1.6 差异基因筛选和分析 根据WWOX基因过表达组和对照组的基因芯片检测数据的差异倍数(fold change,FC)，进行差异表达基因筛选，筛选标准：|FC|>1.5，且P<0.05。根据京都基因和基因组数据库(Kyoto Encyclopedia of Genes and Genomes，KEGG)和贝尔卡特数据库(BIOCARTA)中所有pathway的基因信息，对筛选出的差异基因进行pathway富集分析，所有信号通路使用-Log(P)进行排序。

2 结 果

2.1 2组Tca8113细胞中WWOX基因的表达 慢病毒载体感染Tca8113细胞48 h后，qRT-PCR法检测结果显示：WWOX基因过表达组WWOX基因mRNA相对表达水平(1.00±0.04)高于对照组(0.57±0.01)(P<0.05)。免疫印迹检测结果显示：WWOX基因过表达组检测到WWOX蛋白的表达，而对照组WWOX蛋白的表达条带不明显。见图1。

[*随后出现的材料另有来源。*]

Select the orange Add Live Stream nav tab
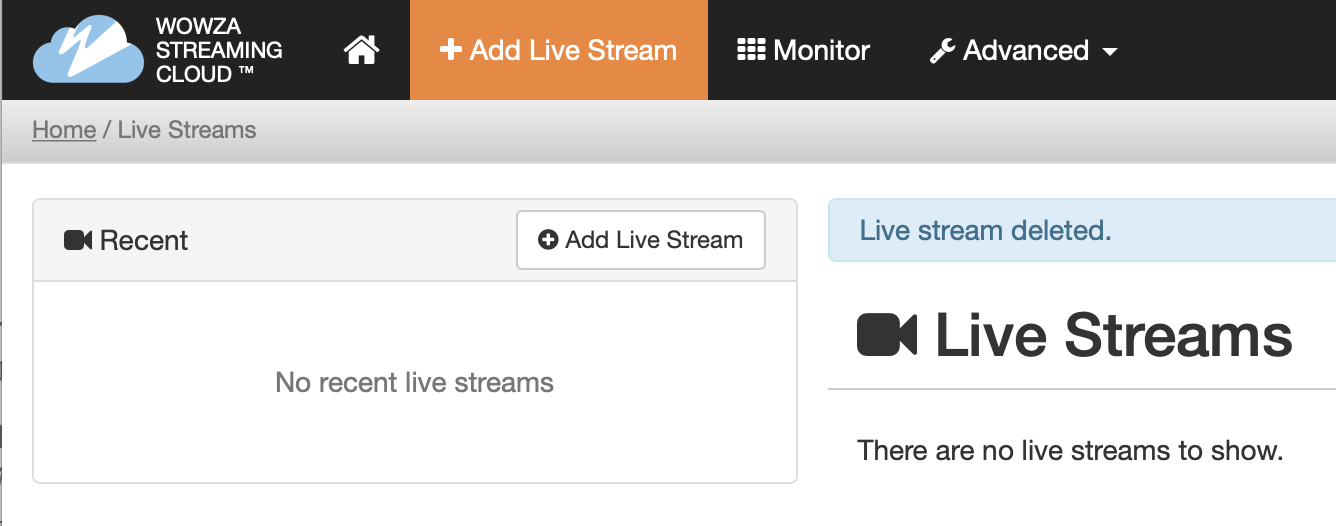The width and height of the screenshot is (1336, 526). (x=559, y=50)
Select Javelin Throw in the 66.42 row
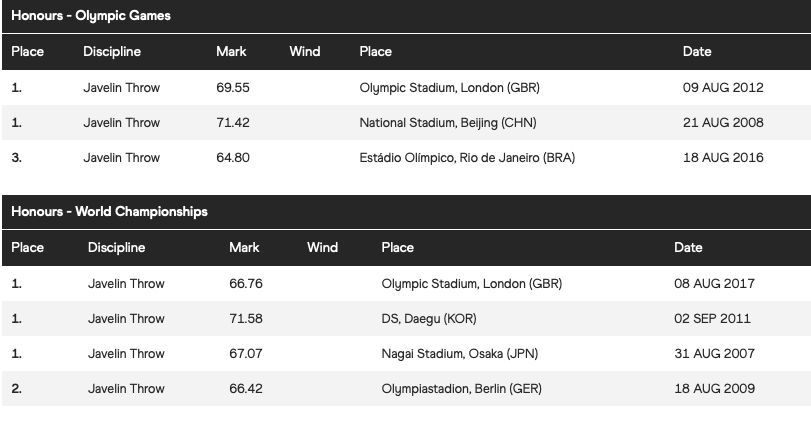 126,388

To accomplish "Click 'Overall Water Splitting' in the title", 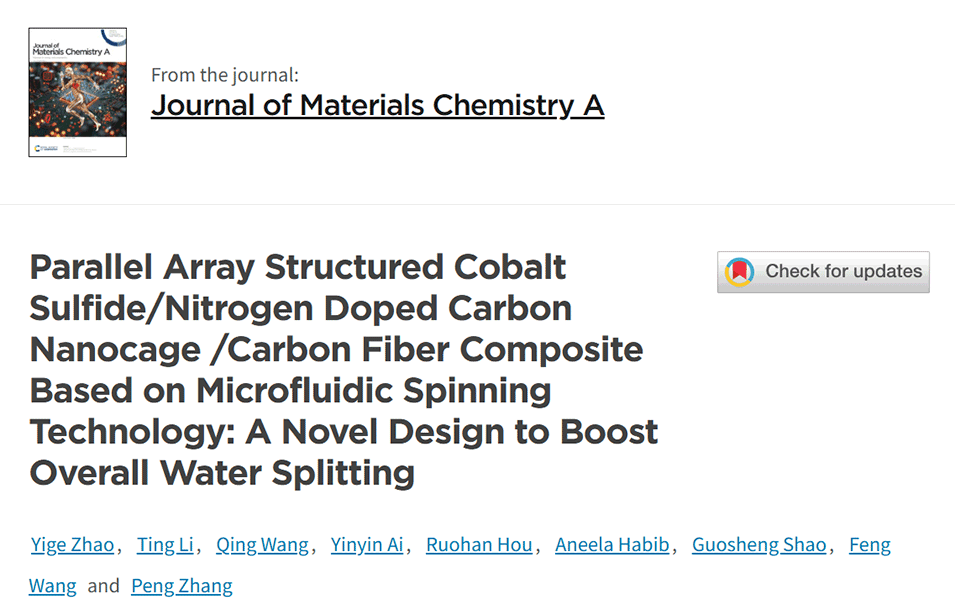I will click(x=222, y=472).
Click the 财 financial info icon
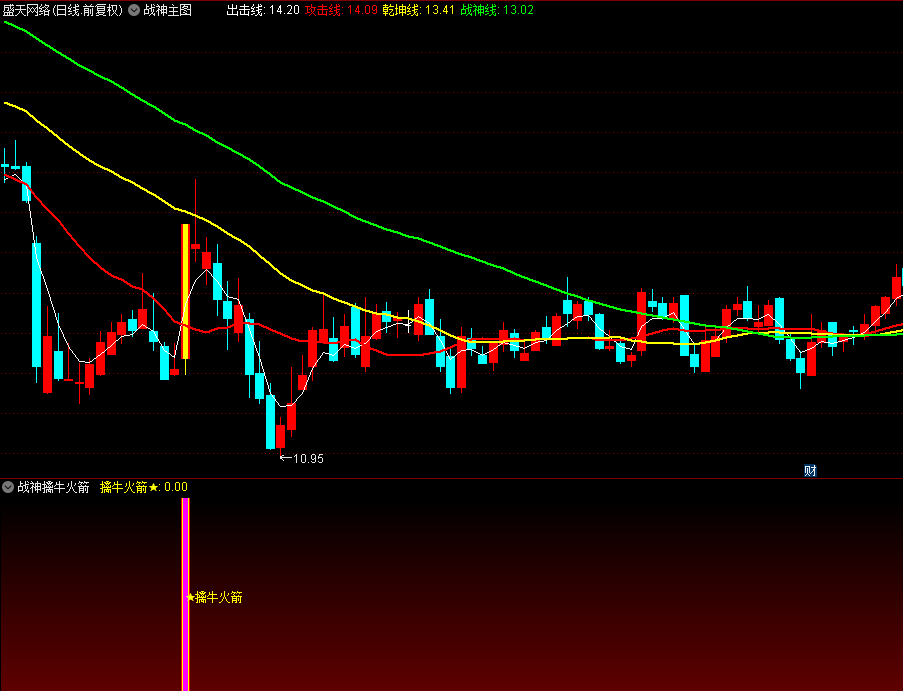 (810, 470)
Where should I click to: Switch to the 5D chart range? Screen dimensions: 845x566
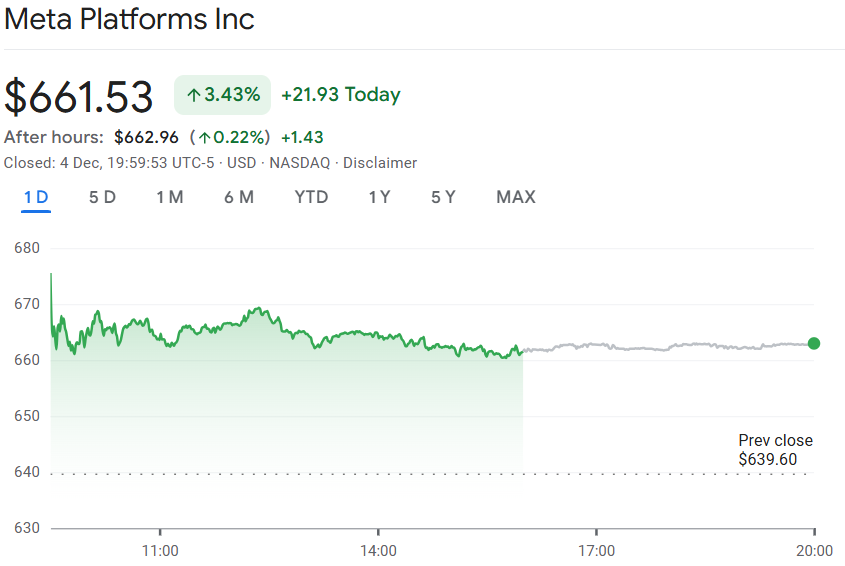click(102, 197)
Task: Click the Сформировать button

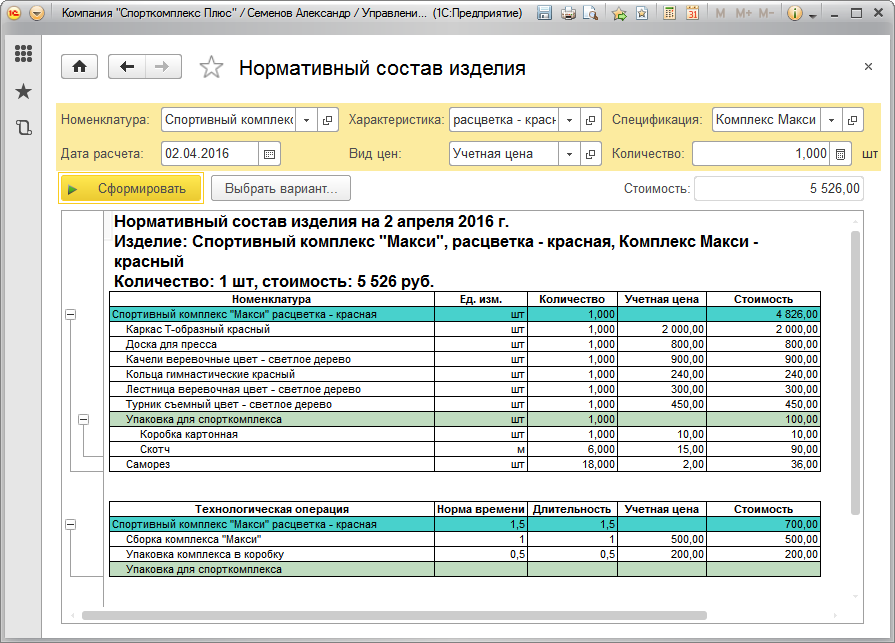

Lane 1:WWOX over-expression group;Lane 2:Control group.

图1 慢病毒载体感染后2组Tca8113细胞中WWOX蛋白表达电泳图

Fig.1 Electrophoregram of expressions of WWOX protein in Tca8113 cells in two groups after infected with lentiviral plasmid

2.2 2组Tca8113细胞中MAP2K、NR4A1、DUSP5和DUSP6 mRNA相对表达水平 WWOX基因过表达组细胞中MAP2K(1.01±0.02)、NR4A1(1.04±0.02)、DUSP5(1.42±0.06)和DUSP6(2.05±0.09)mRNA相对表达水平明显高于对照组(MAP2K: 0.67±0.01，NR4A1: 0.77±0.03，DUSP5: 1.01±0.01、DUSP6: 1.01±0.03)(P<0.05)，而FGFR2 mRNA相对表达水平(0.41±0.05)低于对照组(1.02±0.02)(P<0.05)。见图2。

*P<0.05 vs control group.

Fig.2 Relative mRNA expression levels of differentially expressed genes in cells in two groups

2.3 2组Tca8113细胞中差异表达基因 对WWOX基因过表达组和对照组基因芯片数据进行差异表达基因筛选，筛选标准：|FC|>1.5且P<0.05，结果显示：WWOX过表达后，共有347个基因在Tca8113细胞中出现差异表达，其中表达上调基因171个，表达下调基因176个。对347个差异基因进行散点分析和聚类分析，见图3A(插页三)。散点图中，2组表达差异不明显或表达无差异的基因位于图像中心，而表达差异较大的基因则靠近边缘。聚类图展示了所有差异基因的聚集情况，红色表示差异基因表达上调，绿色表示差异基因表达下调，黑色表示信号值适中，灰色表示基因的信号值未检出。见图3B(插页三)。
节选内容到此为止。